As the federal budget announcement looms large over Parliament Hill, those from the big telecom lobby who would dismantle the CBC are out in force, championing concentration over diversity. They have some unwitting allies in those who doubt the CBC’s representativeness and importance in a digital age. The questions they ask – such as whether the CBC is open enough or innovative enough to deserve the public support it gets – are fair and important questions that need to be asked. However, public media is an absolutely crucial part of a healthy media ecology precisely because it operates differently from the private big telecom empires. The CBC is unique because we, as citizens, can get involved directly in shaping its future.
If you feel the CBC has shortcomings, your voice is needed now more than ever to ensure that our public media better serve Canadians. We have to seize the opportunity to make the CBC a leader in participatory, creative, and engaging media.

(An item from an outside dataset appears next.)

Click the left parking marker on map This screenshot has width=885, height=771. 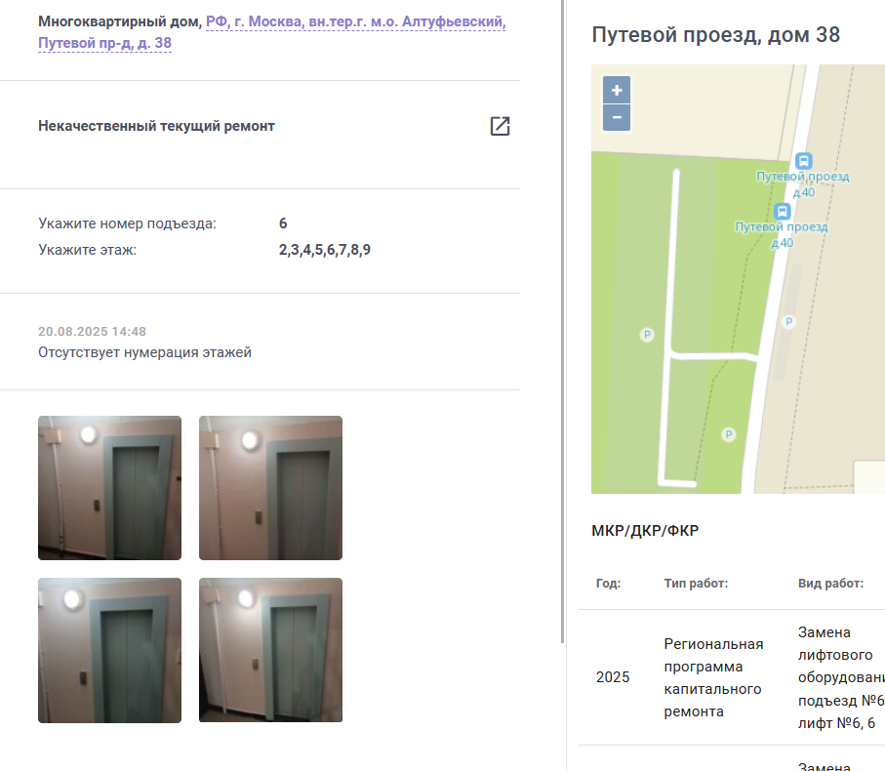pos(647,335)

Seizing this opportunity now means recognizing the importance of the CBC to a healthy digital economy. New cuts, potentially up to $170 million, could put some 1,200 jobs at risk (based on the last round of cuts), adding even more strain to Canadians in these difficult economic times, and pulling the rug out from under the regional services that Canadians rely on to connect with one another.
Cuts would also lead us rapidly in the direction of a system even more dominated by big telecom companies. We need only look to our neighbours to the south to see the disinformation and polarized debate that result from that kind of system.
With so much at stake – the health of Canada’s digital economy, our ability to express ourselves as a nation of diverse communities and cultures, a well-informed and civic-minded populace – it’s time to push back against the big telecom lobby and think big about the CBC.
This is why we at OpenMedia.ca, along with pro-democracy group Leadnow.ca, are launching Reimagine CBC, a new campaign that will engage people from all across the country in a massive brainstorm on the future of public media in Canada.
Reimagining the CBC could mean connecting community stories with professional journalists, making governance structures more accountable to the public, expanding regional services, and experimenting with any of the other innovative suggestions that people are already submitting to our online ideas forum.
Our communities, our cultures, our economies, and our relationships with one another are changing. With the help of new technologies, we’re constantly telling new stories and reinventing old ones. The CBC, as an institution mandated to share those stories, must change along with us. In no way does this demand privatization or abolition. Quite the opposite: It demands new energy, creative thinking, and collaboration from engaged and interested Canadians.
Reimagine CBC is an opportunity for us to be the engine of that creative thinking: to make the CBC ours by building a CBC where innovation, participation, and openness are standard practice.